▸ **Things to do**:
**1)** Answer these questions from the passage on London's plague.
(a) In what year did the plague hit London?
(b) Since 1348, about how many outbreaks of plague had London suffered?
(c) For how many days was nobody allowed out of a house sealed up by the city?
**2)** Write out the part of the passage on London's plague starting at "The Worst Two" and ending at "for good measure.", with no changes.

▸ **Exercise passage**:
Segment Open

Saturday, May 10, 2014

The Worst Two Years: “London’s Dreadful Visitation”

The plague hit London in 1664, but its great death machine did not get fully ramped up until 1665. It was a repeat engagement: London had suffered nearly 40 outbreaks of plague since 1348. But this was the most vicious bout yet, and it turned the city into a credible vision of Hell on earth.

The disease started by claiming a trickle of victims, but the toll from the “Dreadful Visitation,” as the official weekly death report called it, soon soared into the hundreds and even thousands per week. Early efforts to fight the disease may have made it worse. The moment a house was found to have a plague victim, the city sealed it up with all its occupants inside. Nobody was allowed out for forty days, during which time the illness often killed off every member of the family, one by one, and wiped out their servants for good measure.

Segment Closed

▸ **Data provided**:

Segment Open

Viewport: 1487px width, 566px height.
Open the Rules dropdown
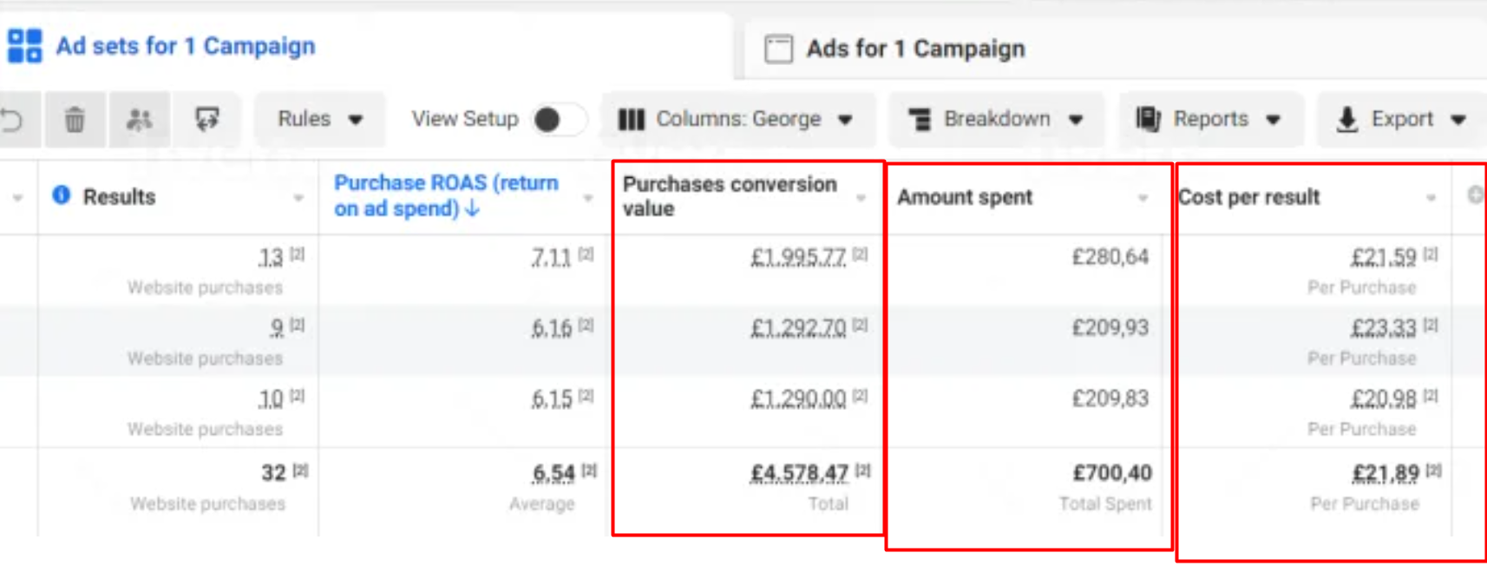pyautogui.click(x=319, y=119)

Segment Closed

▸ **Answers given**:
**1)**
(a) 1664
(b) Nearly 40
(c) Forty days

**2)**
The Worst Two Years: “London’s Dreadful Visitation”

The plague hit London in 1664, but its great death machine did not get fully ramped up until 1665. It was a repeat engagement: London had suffered nearly 40 outbreaks of plague since 1348. But this was the most vicious bout yet, and it turned the city into a credible vision of Hell on earth.

The disease started by claiming a trickle of victims, but the toll from the “Dreadful Visitation,” as the official weekly death report called it, soon soared into the hundreds and even thousands per week. Early efforts to fight the disease may have made it worse. The moment a house was found to have a plague victim, the city sealed it up with all its occupants inside. Nobody was allowed out for forty days, during which time the illness often killed off every member of the family, one by one, and wiped out their servants for good measure.